Entries for locating words and elements:
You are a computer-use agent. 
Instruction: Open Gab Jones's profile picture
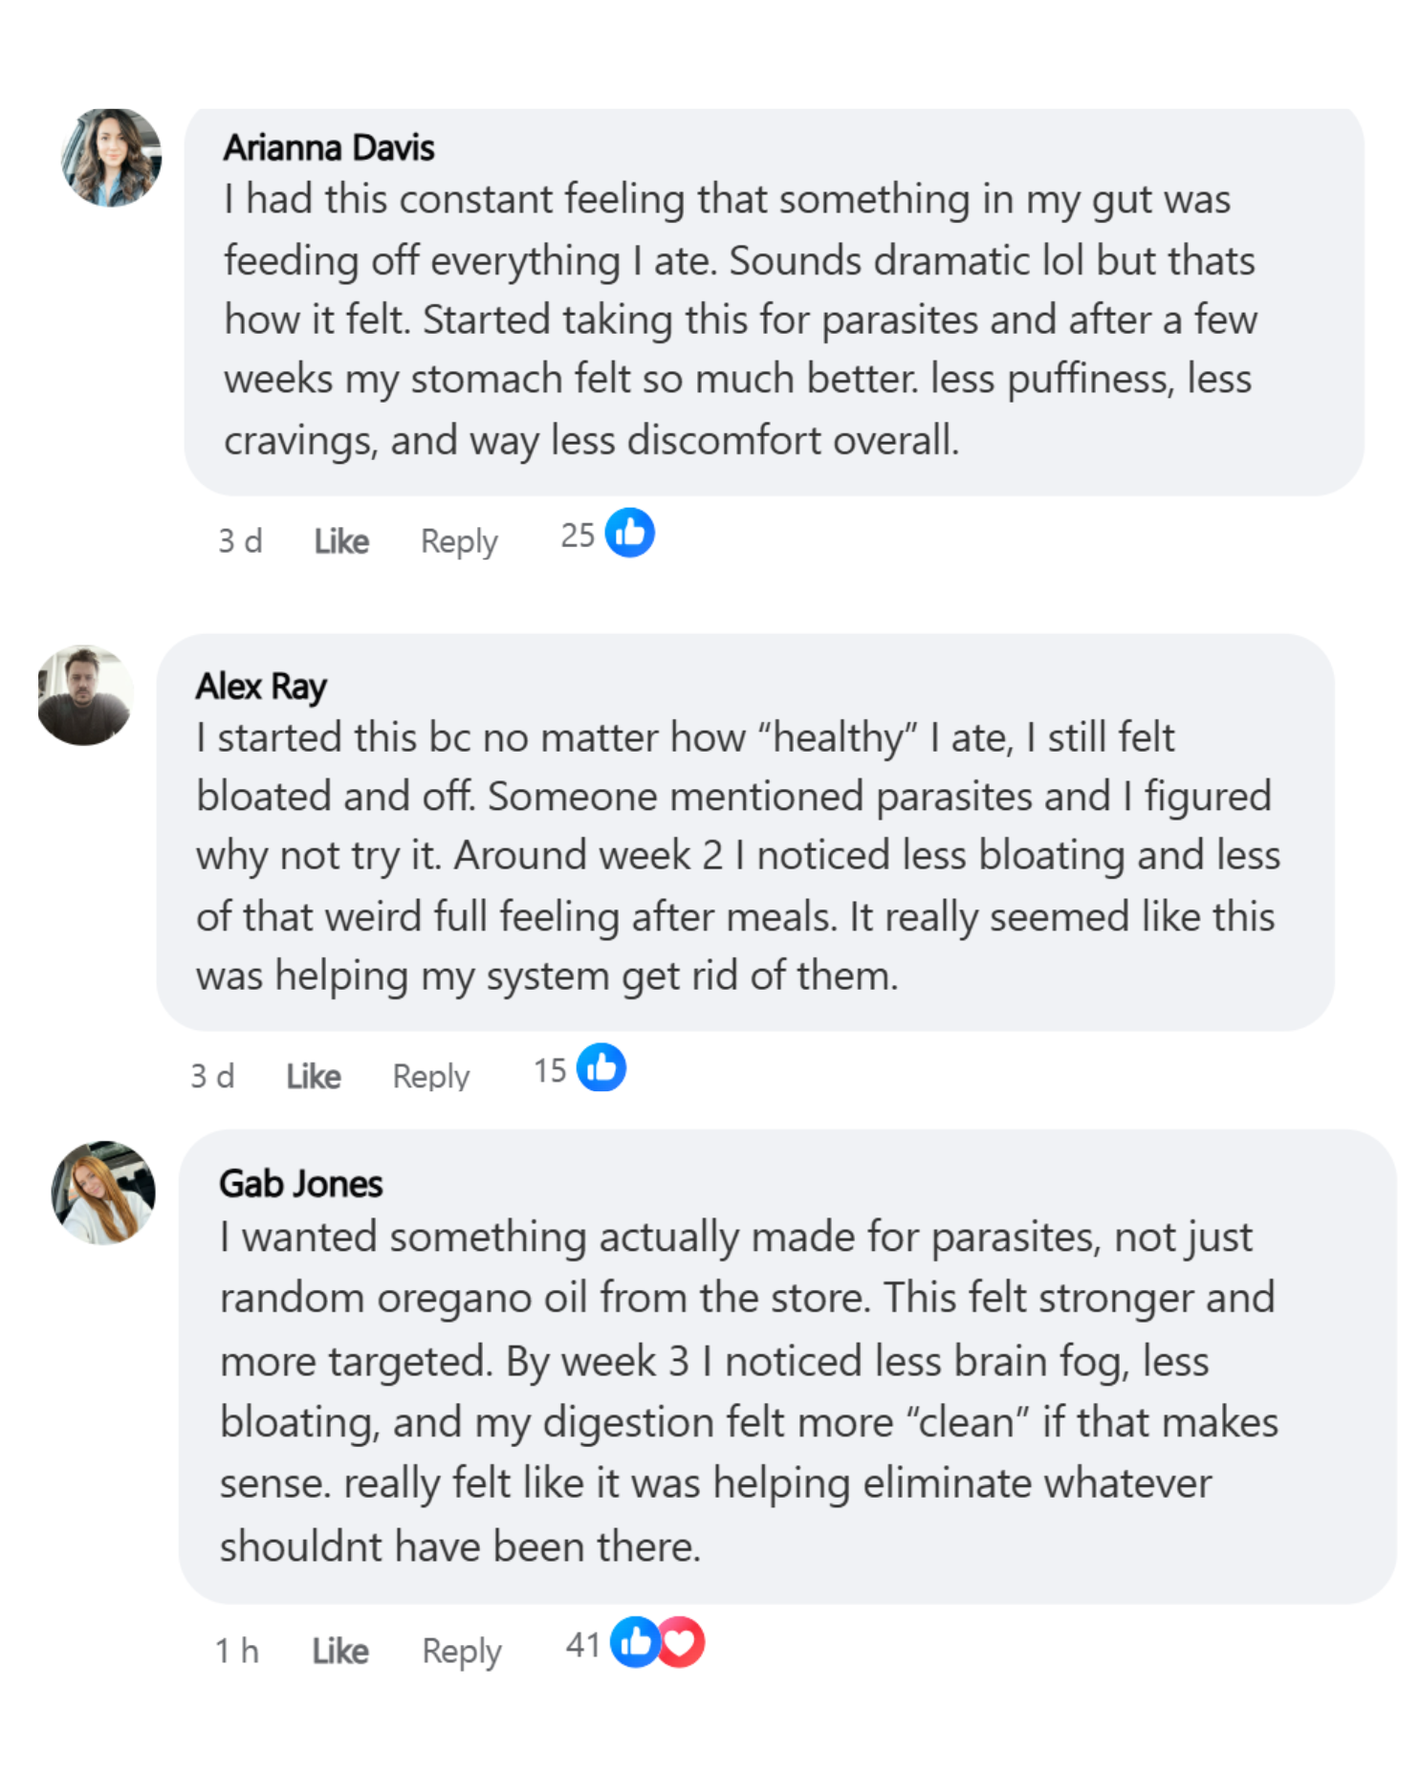103,1192
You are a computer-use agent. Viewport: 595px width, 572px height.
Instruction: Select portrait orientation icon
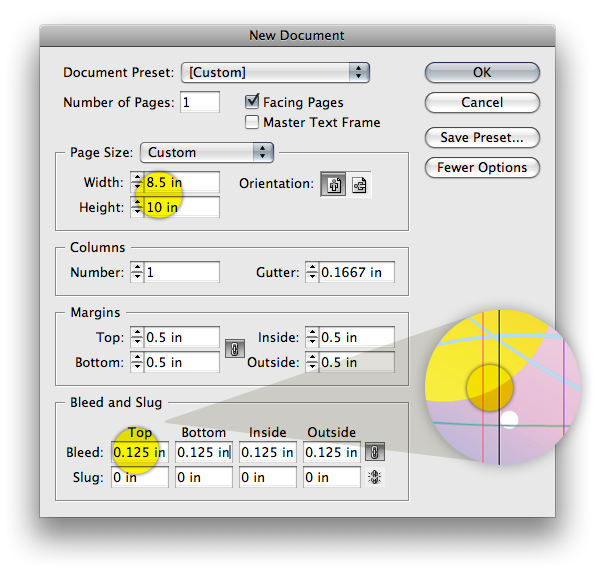(x=333, y=184)

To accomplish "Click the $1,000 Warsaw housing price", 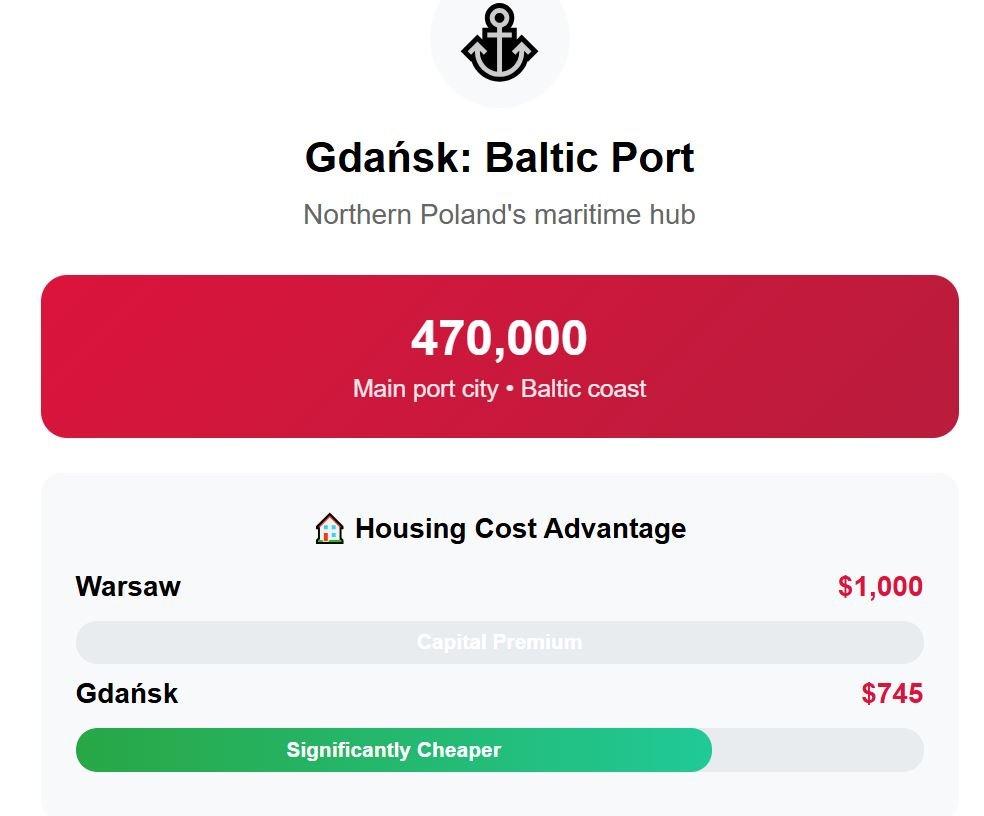I will [x=880, y=587].
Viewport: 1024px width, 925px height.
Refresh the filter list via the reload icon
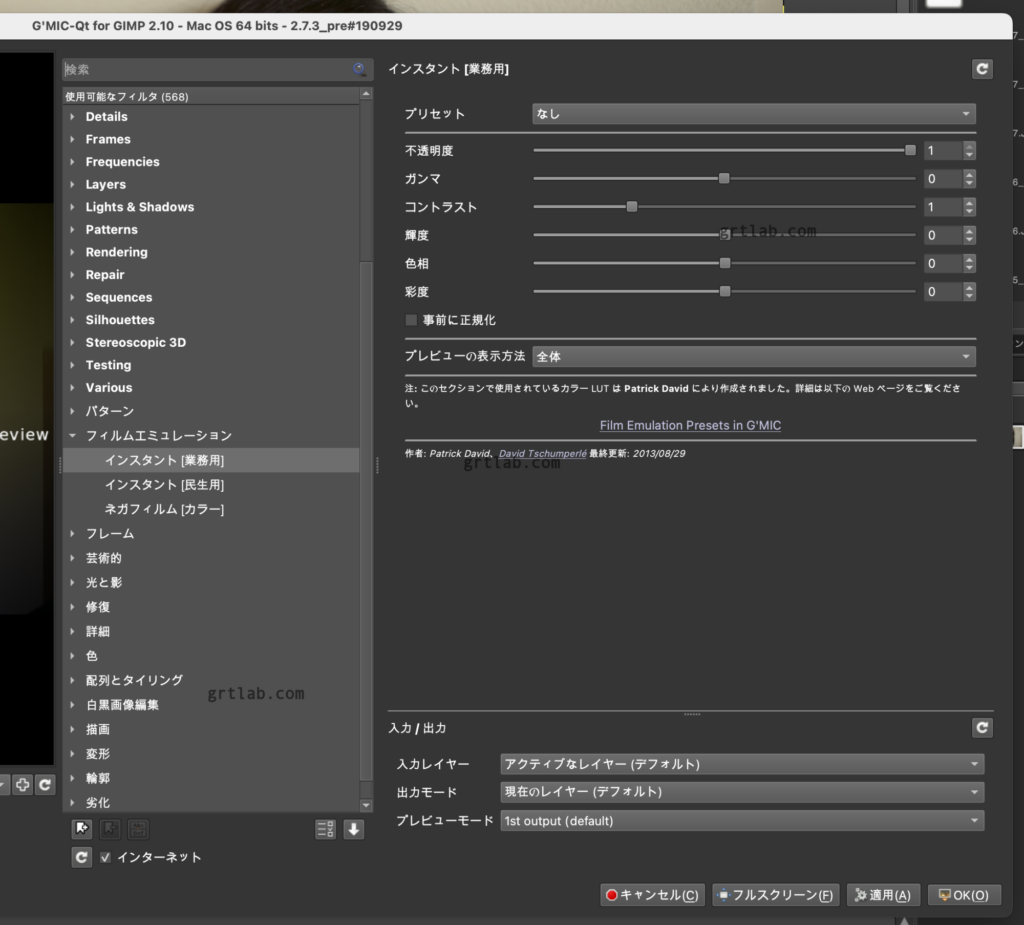pos(81,856)
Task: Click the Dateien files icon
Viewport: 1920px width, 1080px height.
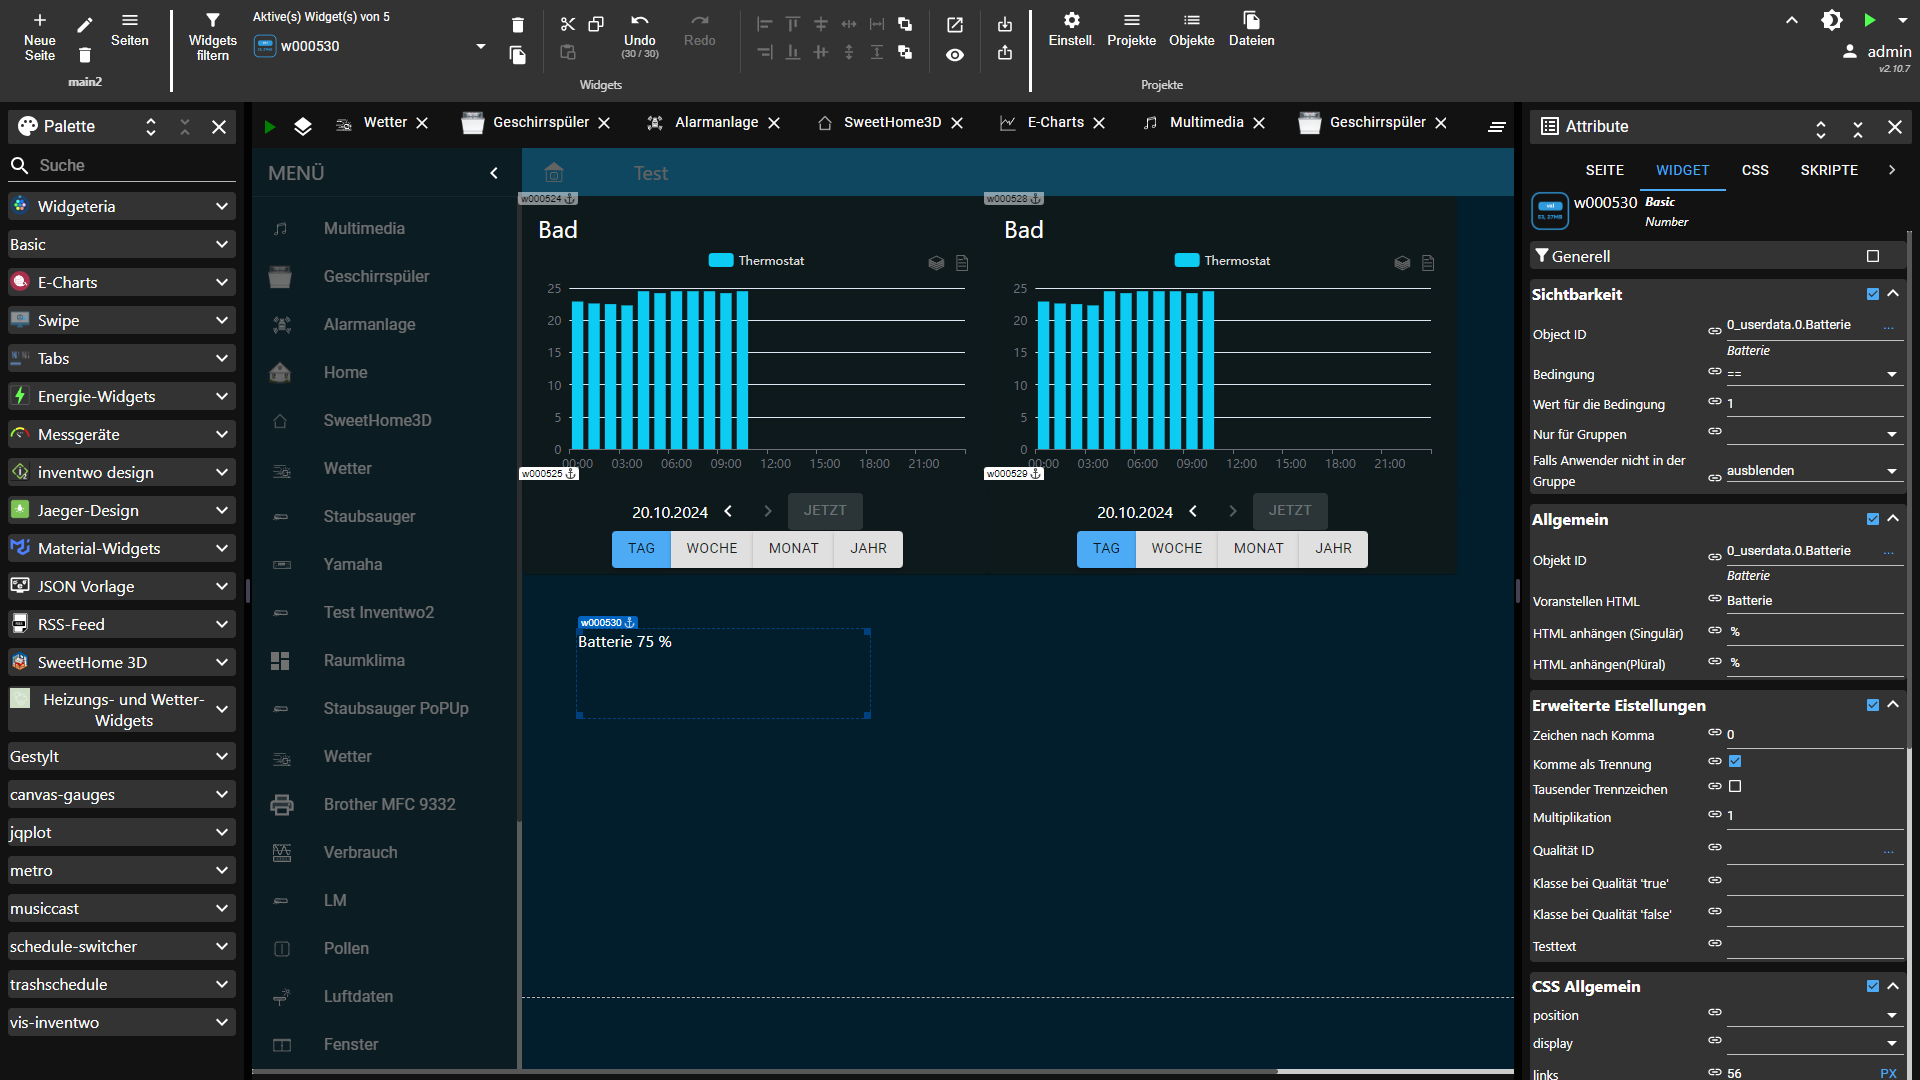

> **Goal of the exercise**: Please copy the records word for word, beginning at the line that contains "Viewport: 1024px width, 925px height." and continuing through the end of the records. Leave the pictures out of your answer.

> **Response below**:
Viewport: 1024px width, 925px height.
Refresh the filter list via the reload icon
pos(81,856)
Task: Click the Dateien files icon
Viewport: 1920px width, 1080px height.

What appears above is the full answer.